Ужас охватил Синтию. Десять минут! Она не сможет сказать все, что хотела, за десять минут. И что, если Дерек опоздает на свидание?

Она похлопала мать по рукаву халата, как она обычно делала, когда была маленькой девочкой, чтобы задобрить ее.

— Ах, мама, прошу тебя. Я хотела немного посидеть и почитать в библиотеке. Там гораздо удобнее.

— Нет, — решительно возразила леди Баллимер. — Нет и нет! Сейчас же возвращайся, Синтия Фицуильям, или я подниму на ноги весь дом, чтобы найти тебя.

Синтия не сомневалась, что мать так и поступит, и сказала испуганно:

— Пожалуйста, не делай ничего такого, чтобы над нами потом смеялись. Я постараюсь вернуться как можно скорее.

Но я могу и не успеть за десять минут.

— Десяти минут более чем достаточно.

— А что, если книга не там, где я думаю? Мне придется поискать. Позволь мне вернуться через двадцать минут, мама.

— Пятнадцать. И ни секундой больше.

— Это же очень большой дом. К тому же я могла забыть книгу где угодно.

— Если ты ее не найдешь, возвращайся без нес. Даю тебе пятнадцать минут, Синтия. — Из холла донесся бой часов — было без четверти двенадцать. — Ты должна быть здесь ровно в полночь.

Синтия уже не могла терять времени на перепалку.

— Хорошо, мама. Пусть будет в полночь. Или чуть позже.

Она сбежала от матери прежде, чем та успела что-либо возразить или рассердиться. Синтия опасалась также, что за этим могут последовать новые вопросы и еще более жесткие ограничения.

Деспотизм мужа вряд ли может быть хуже, чем тирания матери, с горечью подумала Синтия. Ради одного этого стоит выйти замуж за кого угодно, только бы избавиться от опеки матери.

Эта предательская по отношению к матери мысль пришла ей в голову непрошеной, и Синтия тут же почувствовала себя виноватой.

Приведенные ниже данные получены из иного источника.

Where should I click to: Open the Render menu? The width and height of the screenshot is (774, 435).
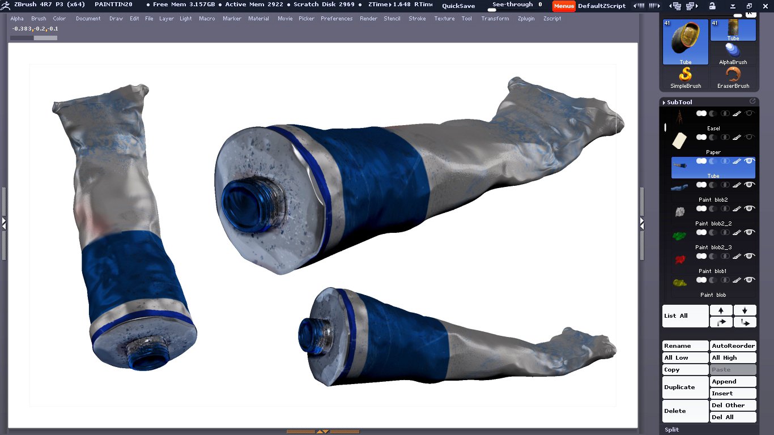368,19
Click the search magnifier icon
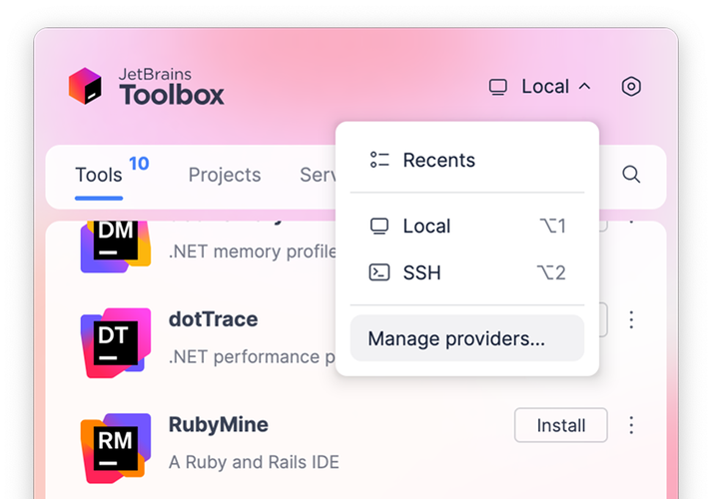This screenshot has height=499, width=712. tap(631, 175)
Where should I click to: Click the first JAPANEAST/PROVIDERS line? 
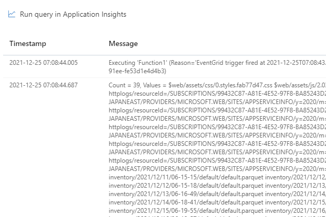[x=217, y=102]
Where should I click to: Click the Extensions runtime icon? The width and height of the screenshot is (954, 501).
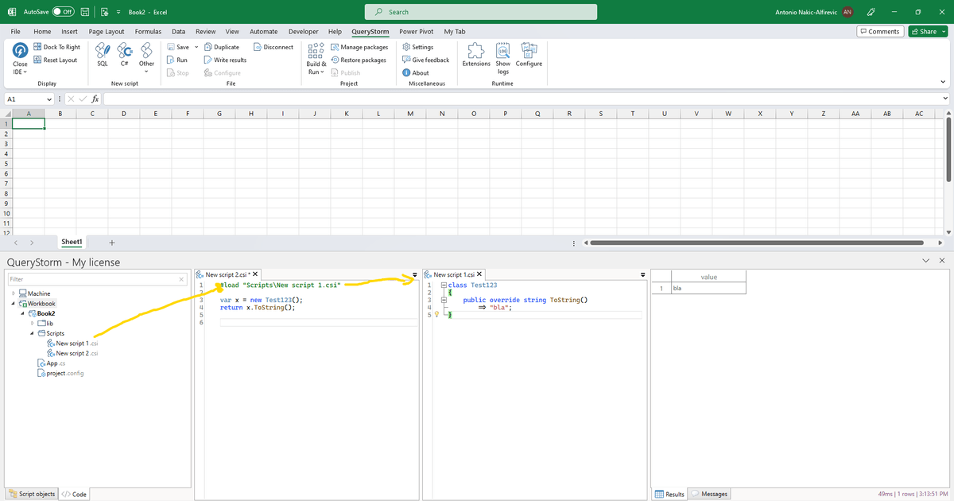pos(475,54)
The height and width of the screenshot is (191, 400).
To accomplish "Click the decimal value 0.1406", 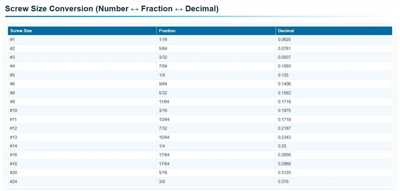I will click(284, 84).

Какая же она плохая дочь: скрытная, непослушная, неблагодарная! Ну почему она не может быть хорошей?

Но она будет хорошей, пообещала она себе. Начиная с этого момента и через пятнадцать минуте ее опасными чувствами к Дереку Уиттакеру будет покончено раз и навсегда.

Или по крайней мере, поскольку она не может контролировать свои чувства, когда дело касается Дерека, она самым решительным образом отвадит его. И как только она это сделает, уже не будет иметь значения, что она чувствует.

Крепко сжав в руке лампу, с высоко поднятой головой, полная благородной решимости, Синтия закрыла за собой дверь и пошла по коридору в сторону лестницы.

Она вздрогнула от испуга, когда рядом вдруг оказался Дерек, и чуть было не вскрикнула от неожиданности, но он приложил палец к губам, чтобы она не поднимала шума. В его глазах плясали искорки, но не насмешки, а озорства. Он обнял ее за талию и увлек в дальний угол коридора, подальше от двери в ее комнату.

Состояние Синтии от этого прикосновения отнюдь не улучшилось.

— Нельзя же так! Вы до смерти меня напугали, — прошептала она, стараясь, чтобы ее голос звучал как можно более сердито. Ее сердце прыгало не то от радости, не то от страха. — Откуда вы появились?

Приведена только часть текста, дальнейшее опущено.